TO DO: Look for the line with "Click blurred name in the last row"; please transcribe it and every later line in the entries exactly, up to the end, leaving pictures out.

Items from a dataset
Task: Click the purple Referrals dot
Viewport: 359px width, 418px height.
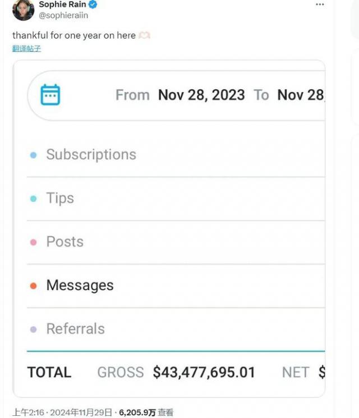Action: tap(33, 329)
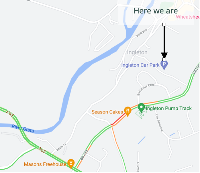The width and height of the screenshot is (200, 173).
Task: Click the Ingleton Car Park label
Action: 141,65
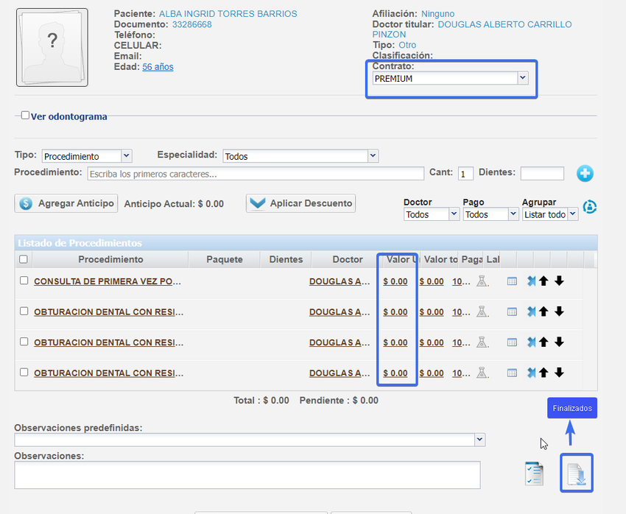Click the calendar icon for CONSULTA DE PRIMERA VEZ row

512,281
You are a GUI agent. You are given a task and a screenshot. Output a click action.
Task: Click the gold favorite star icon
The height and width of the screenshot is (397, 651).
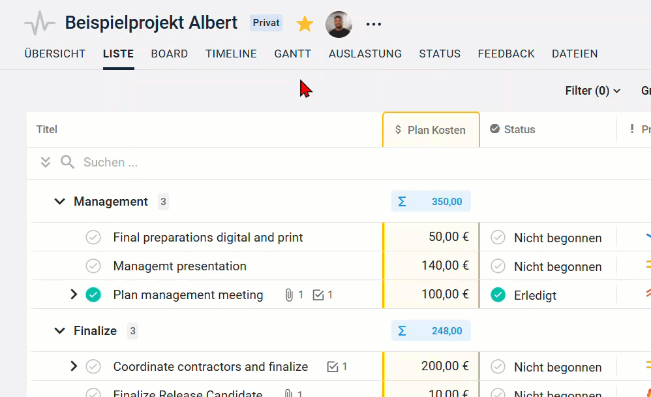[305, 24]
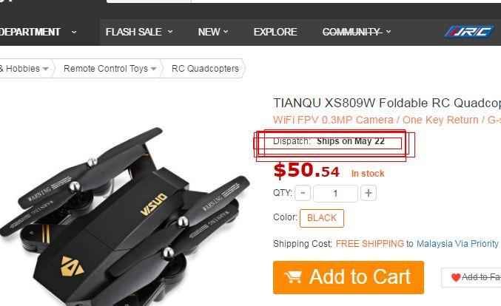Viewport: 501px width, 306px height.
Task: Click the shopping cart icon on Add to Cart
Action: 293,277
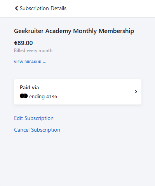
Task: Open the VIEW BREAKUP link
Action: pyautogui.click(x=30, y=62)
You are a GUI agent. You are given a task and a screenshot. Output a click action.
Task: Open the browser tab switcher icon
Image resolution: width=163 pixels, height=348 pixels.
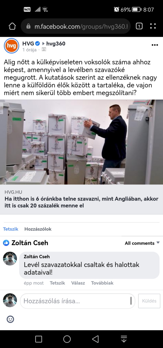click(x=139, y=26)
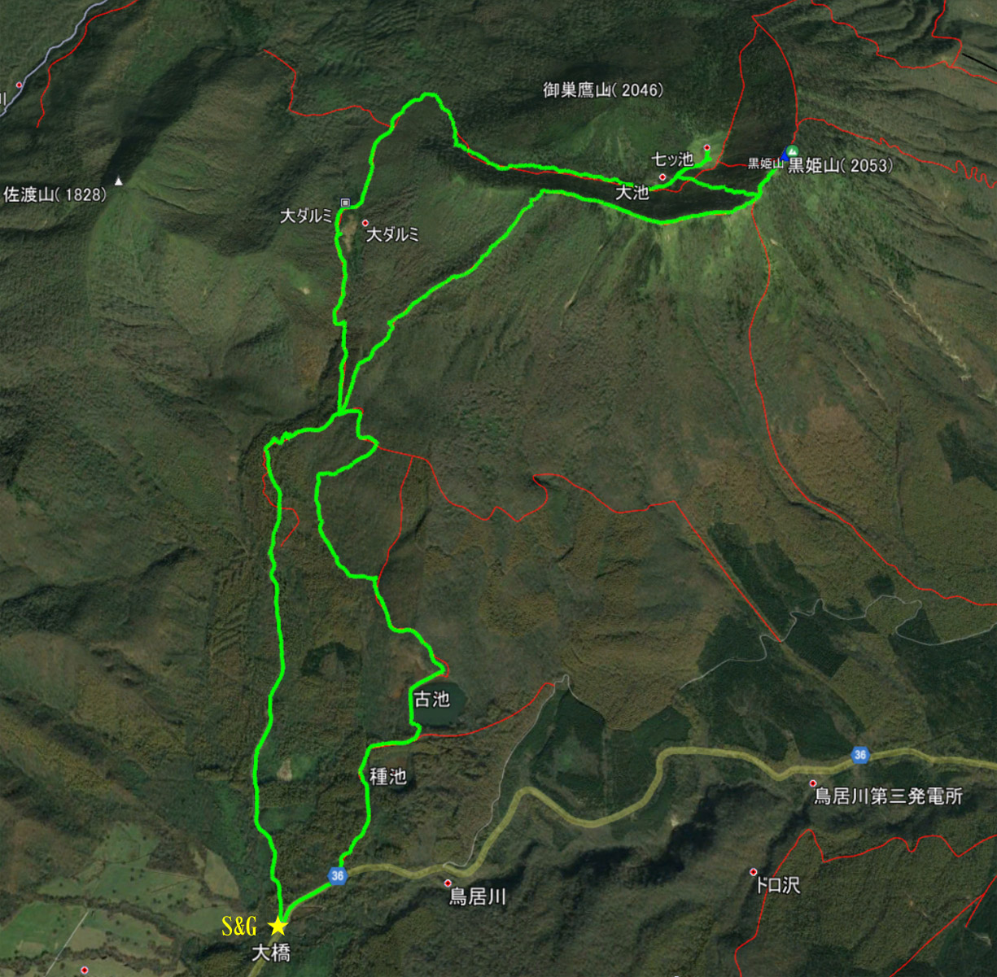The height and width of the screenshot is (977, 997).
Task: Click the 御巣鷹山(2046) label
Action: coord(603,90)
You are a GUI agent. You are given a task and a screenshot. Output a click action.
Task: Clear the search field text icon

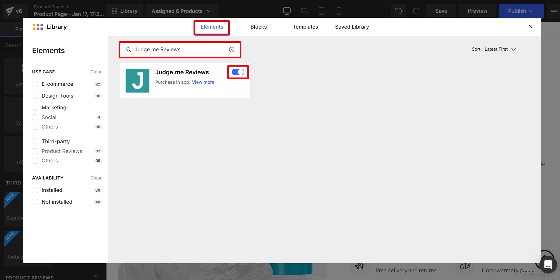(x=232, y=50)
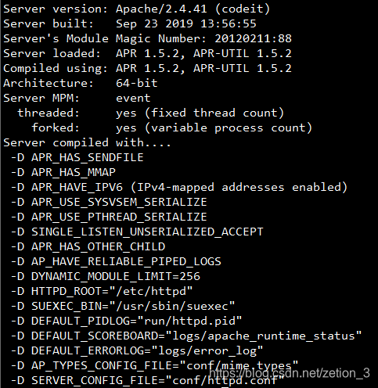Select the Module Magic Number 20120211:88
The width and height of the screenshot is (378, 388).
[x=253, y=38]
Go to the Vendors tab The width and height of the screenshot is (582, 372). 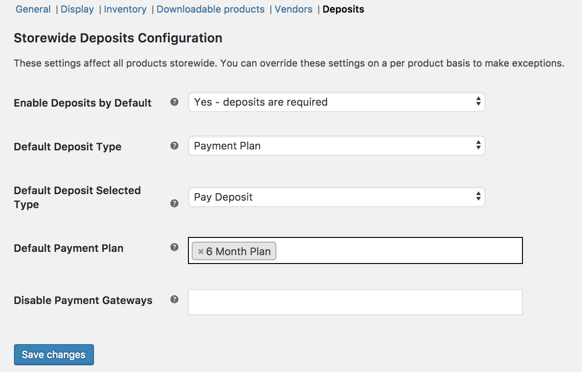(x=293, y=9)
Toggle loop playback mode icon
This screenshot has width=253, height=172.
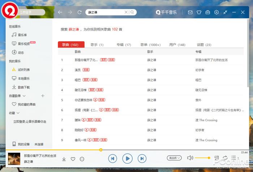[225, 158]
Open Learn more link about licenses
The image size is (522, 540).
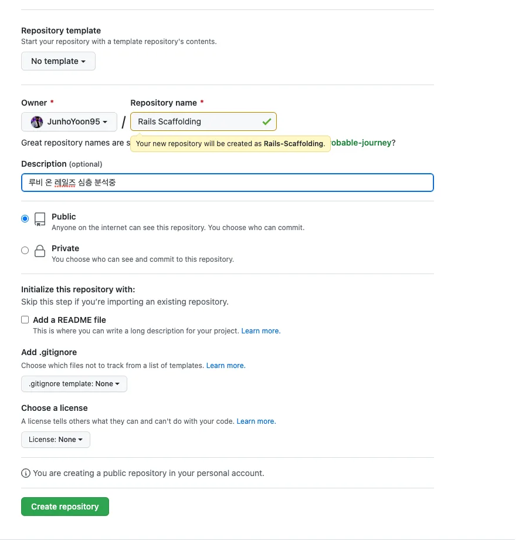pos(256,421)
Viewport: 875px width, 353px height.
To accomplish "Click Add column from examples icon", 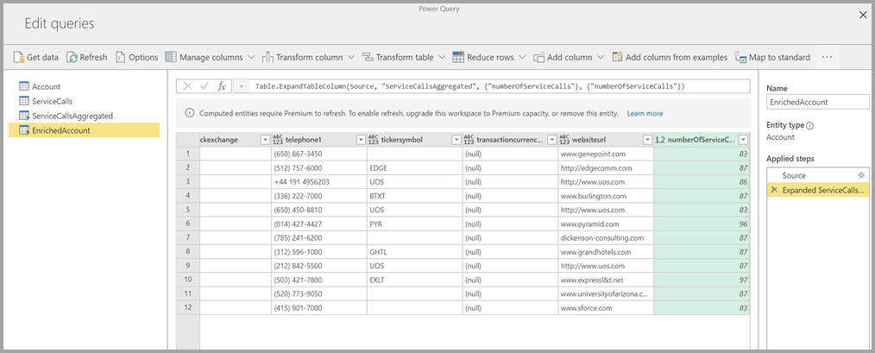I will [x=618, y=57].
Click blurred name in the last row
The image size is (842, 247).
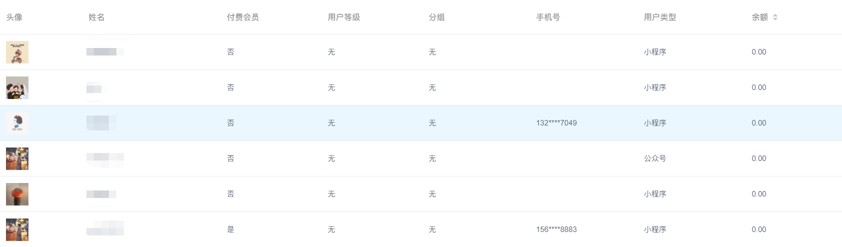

ANSWER BELOW:
Click blurred name in the last row
The image size is (842, 247).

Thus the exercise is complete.